[Item coordinate data]

╔══

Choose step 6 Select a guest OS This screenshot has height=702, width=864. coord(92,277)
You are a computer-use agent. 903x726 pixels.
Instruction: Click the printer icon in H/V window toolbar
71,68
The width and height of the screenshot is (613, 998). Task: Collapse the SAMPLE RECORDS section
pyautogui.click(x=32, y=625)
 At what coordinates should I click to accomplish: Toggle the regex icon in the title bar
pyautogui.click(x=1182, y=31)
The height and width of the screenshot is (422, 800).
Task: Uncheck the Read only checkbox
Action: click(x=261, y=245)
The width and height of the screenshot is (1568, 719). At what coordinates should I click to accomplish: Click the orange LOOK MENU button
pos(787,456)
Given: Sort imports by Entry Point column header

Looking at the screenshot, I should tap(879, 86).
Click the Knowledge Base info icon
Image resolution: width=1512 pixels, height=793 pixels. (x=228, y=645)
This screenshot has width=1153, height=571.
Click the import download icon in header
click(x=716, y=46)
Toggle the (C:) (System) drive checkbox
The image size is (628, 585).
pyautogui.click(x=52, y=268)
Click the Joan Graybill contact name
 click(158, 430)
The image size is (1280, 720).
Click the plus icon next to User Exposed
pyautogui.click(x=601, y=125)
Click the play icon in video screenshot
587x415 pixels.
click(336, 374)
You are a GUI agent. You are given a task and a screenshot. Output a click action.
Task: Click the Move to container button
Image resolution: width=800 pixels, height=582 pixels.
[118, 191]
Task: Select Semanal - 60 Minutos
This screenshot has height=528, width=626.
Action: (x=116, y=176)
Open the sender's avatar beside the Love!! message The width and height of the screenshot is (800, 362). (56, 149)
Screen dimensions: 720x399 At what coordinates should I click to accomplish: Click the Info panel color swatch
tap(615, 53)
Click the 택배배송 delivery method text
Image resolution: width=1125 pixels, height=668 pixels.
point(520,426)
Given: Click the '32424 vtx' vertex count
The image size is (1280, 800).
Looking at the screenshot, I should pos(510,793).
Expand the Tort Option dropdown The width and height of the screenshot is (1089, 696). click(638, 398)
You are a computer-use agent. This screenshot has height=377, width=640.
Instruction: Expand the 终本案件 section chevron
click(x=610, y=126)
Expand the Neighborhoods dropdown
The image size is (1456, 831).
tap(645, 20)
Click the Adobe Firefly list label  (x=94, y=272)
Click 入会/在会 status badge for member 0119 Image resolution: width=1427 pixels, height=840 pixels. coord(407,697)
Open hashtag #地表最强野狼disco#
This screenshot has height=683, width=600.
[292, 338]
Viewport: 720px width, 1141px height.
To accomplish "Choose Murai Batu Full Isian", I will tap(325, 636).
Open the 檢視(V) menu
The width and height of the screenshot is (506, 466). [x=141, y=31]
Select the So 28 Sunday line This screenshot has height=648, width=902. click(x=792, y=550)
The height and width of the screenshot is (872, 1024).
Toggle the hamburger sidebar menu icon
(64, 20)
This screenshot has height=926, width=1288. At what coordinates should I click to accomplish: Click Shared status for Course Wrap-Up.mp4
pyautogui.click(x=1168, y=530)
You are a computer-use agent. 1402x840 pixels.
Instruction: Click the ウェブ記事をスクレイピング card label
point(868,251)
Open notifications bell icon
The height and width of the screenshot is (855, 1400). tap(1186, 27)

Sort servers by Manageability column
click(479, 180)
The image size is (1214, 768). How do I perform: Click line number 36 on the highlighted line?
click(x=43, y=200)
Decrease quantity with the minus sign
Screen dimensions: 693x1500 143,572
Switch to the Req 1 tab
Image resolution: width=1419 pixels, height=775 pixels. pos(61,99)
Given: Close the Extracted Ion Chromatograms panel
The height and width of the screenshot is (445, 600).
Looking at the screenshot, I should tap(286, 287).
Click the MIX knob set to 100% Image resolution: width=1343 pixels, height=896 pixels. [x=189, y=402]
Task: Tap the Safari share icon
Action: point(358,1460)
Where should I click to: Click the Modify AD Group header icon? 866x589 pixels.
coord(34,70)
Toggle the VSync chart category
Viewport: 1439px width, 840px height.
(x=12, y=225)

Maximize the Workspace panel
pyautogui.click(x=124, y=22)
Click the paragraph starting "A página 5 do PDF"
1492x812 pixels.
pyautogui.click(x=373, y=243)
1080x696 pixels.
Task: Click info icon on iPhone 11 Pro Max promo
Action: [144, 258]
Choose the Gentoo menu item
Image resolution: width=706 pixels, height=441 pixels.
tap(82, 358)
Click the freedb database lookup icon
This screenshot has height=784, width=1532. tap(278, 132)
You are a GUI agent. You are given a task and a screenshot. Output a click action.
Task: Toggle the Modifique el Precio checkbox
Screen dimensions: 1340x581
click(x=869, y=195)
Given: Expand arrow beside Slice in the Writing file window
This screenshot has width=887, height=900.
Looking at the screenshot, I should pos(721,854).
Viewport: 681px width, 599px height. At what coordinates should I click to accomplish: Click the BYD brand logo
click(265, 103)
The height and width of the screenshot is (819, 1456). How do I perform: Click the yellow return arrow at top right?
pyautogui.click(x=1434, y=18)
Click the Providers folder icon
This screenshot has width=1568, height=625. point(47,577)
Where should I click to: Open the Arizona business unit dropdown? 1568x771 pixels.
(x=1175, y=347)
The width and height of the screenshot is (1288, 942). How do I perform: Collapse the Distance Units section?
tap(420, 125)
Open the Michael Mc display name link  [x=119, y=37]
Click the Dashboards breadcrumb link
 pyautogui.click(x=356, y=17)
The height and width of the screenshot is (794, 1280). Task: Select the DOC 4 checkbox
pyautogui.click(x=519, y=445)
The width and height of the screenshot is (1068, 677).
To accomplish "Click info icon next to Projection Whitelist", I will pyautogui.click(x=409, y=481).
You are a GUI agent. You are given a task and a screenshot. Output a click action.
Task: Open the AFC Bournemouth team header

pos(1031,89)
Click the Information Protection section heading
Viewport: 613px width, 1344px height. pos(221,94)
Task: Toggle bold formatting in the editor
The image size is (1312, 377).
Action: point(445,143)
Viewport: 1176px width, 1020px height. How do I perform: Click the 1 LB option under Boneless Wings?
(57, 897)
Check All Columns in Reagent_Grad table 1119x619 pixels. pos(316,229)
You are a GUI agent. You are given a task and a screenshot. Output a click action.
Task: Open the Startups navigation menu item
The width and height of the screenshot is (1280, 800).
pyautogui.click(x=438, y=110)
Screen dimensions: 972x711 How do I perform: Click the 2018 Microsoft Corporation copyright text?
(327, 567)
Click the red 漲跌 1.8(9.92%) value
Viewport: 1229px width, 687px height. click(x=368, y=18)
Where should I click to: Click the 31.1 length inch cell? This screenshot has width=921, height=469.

╚══

Format every line of the items above as a Markdown table with the columns Row and Line, numbering the rows and omitting blank lines.

| Row | Line |
|---|---|
| 1 | Choose step 6 Select a guest OS This screenshot has height=702, width=864. coord(92,277) |
| 2 | You are a computer-use agent. 903x726 pixels. |
| 3 | Instruction: Click the printer icon in H/V window toolbar |
| 4 | 71,68 |
| 5 | The width and height of the screenshot is (613, 998). Task: Collapse the SAMPLE RECORDS section |
| 6 | pyautogui.click(x=32, y=625) |
| 7 |  At what coordinates should I click to accomplish: Toggle the regex icon in the title bar |
| 8 | pyautogui.click(x=1182, y=31) |
| 9 | The height and width of the screenshot is (422, 800). |
| 10 | Task: Uncheck the Read only checkbox |
| 11 | Action: click(x=261, y=245) |
| 12 | The width and height of the screenshot is (1568, 719). At what coordinates should I click to accomplish: Click the orange LOOK MENU button |
| 13 | pos(787,456) |
| 14 | Given: Sort imports by Entry Point column header |
| 15 | Looking at the screenshot, I should tap(879, 86). |
| 16 | Click the Knowledge Base info icon |
| 17 | Image resolution: width=1512 pixels, height=793 pixels. (x=228, y=645) |
| 18 | This screenshot has width=1153, height=571. |
| 19 | Click the import download icon in header |
| 20 | click(x=716, y=46) |
| 21 | Toggle the (C:) (System) drive checkbox |
| 22 | The image size is (628, 585). |
| 23 | pyautogui.click(x=52, y=268) |
| 24 | Click the Joan Graybill contact name |
| 25 |  click(158, 430) |
| 26 | The image size is (1280, 720). |
| 27 | Click the plus icon next to User Exposed |
| 28 | pyautogui.click(x=601, y=125) |
| 29 | Click the play icon in video screenshot |
| 30 | 587x415 pixels. |
| 31 | click(336, 374) |
| 32 | You are a GUI agent. You are given a task and a screenshot. Output a click action. |
| 33 | Task: Click the Move to container button |
| 34 | Image resolution: width=800 pixels, height=582 pixels. |
| 35 | [118, 191] |
| 36 | Task: Select Semanal - 60 Minutos |
| 37 | This screenshot has height=528, width=626. |
| 38 | Action: (x=116, y=176) |
| 39 | Open the sender's avatar beside the Love!! message The width and height of the screenshot is (800, 362). (56, 149) |
| 40 | Screen dimensions: 720x399 At what coordinates should I click to accomplish: Click the Info panel color swatch |
| 41 | tap(615, 53) |
| 42 | Click the 택배배송 delivery method text |
| 43 | Image resolution: width=1125 pixels, height=668 pixels. |
| 44 | point(520,426) |
| 45 | Given: Click the '32424 vtx' vertex count |
| 46 | The image size is (1280, 800). |
| 47 | Looking at the screenshot, I should pos(510,793). |
| 48 | Expand the Tort Option dropdown The width and height of the screenshot is (1089, 696). click(638, 398) |
| 49 | You are a computer-use agent. This screenshot has height=377, width=640. |
| 50 | Instruction: Expand the 终本案件 section chevron |
| 51 | click(x=610, y=126) |
| 52 | Expand the Neighborhoods dropdown |
| 53 | The image size is (1456, 831). |
| 54 | tap(645, 20) |
| 55 | Click the Adobe Firefly list label  (x=94, y=272) |
| 56 | Click 入会/在会 status badge for member 0119 Image resolution: width=1427 pixels, height=840 pixels. coord(407,697) |
| 57 | Open hashtag #地表最强野狼disco# |
| 58 | This screenshot has height=683, width=600. |
| 59 | [292, 338] |
| 60 | Viewport: 720px width, 1141px height. |
| 61 | To accomplish "Choose Murai Batu Full Isian", I will tap(325, 636). |
| 62 | Open the 檢視(V) menu |
| 63 | The width and height of the screenshot is (506, 466). [x=141, y=31] |
| 64 | Select the So 28 Sunday line This screenshot has height=648, width=902. click(x=792, y=550) |
| 65 | The height and width of the screenshot is (872, 1024). |
| 66 | Toggle the hamburger sidebar menu icon |
| 67 | (64, 20) |
| 68 | This screenshot has height=926, width=1288. At what coordinates should I click to accomplish: Click Shared status for Course Wrap-Up.mp4 |
| 69 | pyautogui.click(x=1168, y=530) |
| 70 | You are a computer-use agent. 1402x840 pixels. |
| 71 | Instruction: Click the ウェブ記事をスクレイピング card label |
| 72 | point(868,251) |
| 73 | Open notifications bell icon |
| 74 | The height and width of the screenshot is (855, 1400). tap(1186, 27) |
| 75 | Sort servers by Manageability column |
| 76 | click(479, 180) |
| 77 | The image size is (1214, 768). How do I perform: Click line number 36 on the highlighted line? |
| 78 | click(x=43, y=200) |
| 79 | Decrease quantity with the minus sign |
| 80 | Screen dimensions: 693x1500 143,572 |
| 81 | Switch to the Req 1 tab |
| 82 | Image resolution: width=1419 pixels, height=775 pixels. pos(61,99) |
| 83 | Given: Close the Extracted Ion Chromatograms panel |
| 84 | The height and width of the screenshot is (445, 600). |
| 85 | Looking at the screenshot, I should tap(286, 287). |
| 86 | Click the MIX knob set to 100% Image resolution: width=1343 pixels, height=896 pixels. [x=189, y=402] |
| 87 | Task: Tap the Safari share icon |
| 88 | Action: point(358,1460) |
| 89 | Where should I click to: Click the Modify AD Group header icon? 866x589 pixels. |
| 90 | coord(34,70) |
| 91 | Toggle the VSync chart category |
| 92 | Viewport: 1439px width, 840px height. |
| 93 | (x=12, y=225) |
| 94 | Maximize the Workspace panel |
| 95 | pyautogui.click(x=124, y=22) |
| 96 | Click the paragraph starting "A página 5 do PDF" |
| 97 | 1492x812 pixels. |
| 98 | pyautogui.click(x=373, y=243) |
| 99 | 1080x696 pixels. |
| 100 | Task: Click info icon on iPhone 11 Pro Max promo |
| 101 | Action: [144, 258] |
| 102 | Choose the Gentoo menu item |
| 103 | Image resolution: width=706 pixels, height=441 pixels. |
| 104 | tap(82, 358) |
| 105 | Click the freedb database lookup icon |
| 106 | This screenshot has height=784, width=1532. tap(278, 132) |
| 107 | You are a GUI agent. You are given a task and a screenshot. Output a click action. |
| 108 | Task: Toggle the Modifique el Precio checkbox |
| 109 | Screen dimensions: 1340x581 |
| 110 | click(x=869, y=195) |
| 111 | Given: Expand arrow beside Slice in the Writing file window |
| 112 | This screenshot has width=887, height=900. |
| 113 | Looking at the screenshot, I should pos(721,854). |
| 114 | Viewport: 681px width, 599px height. At what coordinates should I click to accomplish: Click the BYD brand logo |
| 115 | click(265, 103) |
| 116 | The height and width of the screenshot is (819, 1456). How do I perform: Click the yellow return arrow at top right? |
| 117 | pyautogui.click(x=1434, y=18) |
| 118 | Click the Providers folder icon |
| 119 | This screenshot has width=1568, height=625. point(47,577) |
| 120 | Where should I click to: Open the Arizona business unit dropdown? 1568x771 pixels. |
| 121 | (x=1175, y=347) |
| 122 | The width and height of the screenshot is (1288, 942). How do I perform: Collapse the Distance Units section? |
| 123 | tap(420, 125) |
| 124 | Open the Michael Mc display name link  [x=119, y=37] |
| 125 | Click the Dashboards breadcrumb link |
| 126 |  pyautogui.click(x=356, y=17) |
| 127 | The height and width of the screenshot is (794, 1280). Task: Select the DOC 4 checkbox |
| 128 | pyautogui.click(x=519, y=445) |
| 129 | The width and height of the screenshot is (1068, 677). |
| 130 | To accomplish "Click info icon next to Projection Whitelist", I will pyautogui.click(x=409, y=481). |
| 131 | You are a GUI agent. You are given a task and a screenshot. Output a click action. |
| 132 | Task: Open the AFC Bournemouth team header |
| 133 | pos(1031,89) |
| 134 | Click the Information Protection section heading |
| 135 | Viewport: 613px width, 1344px height. pos(221,94) |
| 136 | Task: Toggle bold formatting in the editor |
| 137 | The image size is (1312, 377). |
| 138 | Action: point(445,143) |
| 139 | Viewport: 1176px width, 1020px height. How do I perform: Click the 1 LB option under Boneless Wings? |
| 140 | (57, 897) |
| 141 | Check All Columns in Reagent_Grad table 1119x619 pixels. pos(316,229) |
| 142 | You are a GUI agent. You are given a task and a screenshot. Output a click action. |
| 143 | Task: Open the Startups navigation menu item |
| 144 | The width and height of the screenshot is (1280, 800). |
| 145 | pyautogui.click(x=438, y=110) |
| 146 | Screen dimensions: 972x711 How do I perform: Click the 2018 Microsoft Corporation copyright text? |
| 147 | (327, 567) |
| 148 | Click the red 漲跌 1.8(9.92%) value |
| 149 | Viewport: 1229px width, 687px height. click(x=368, y=18) |
| 150 | Where should I click to: Click the 31.1 length inch cell? This screenshot has width=921, height=469. |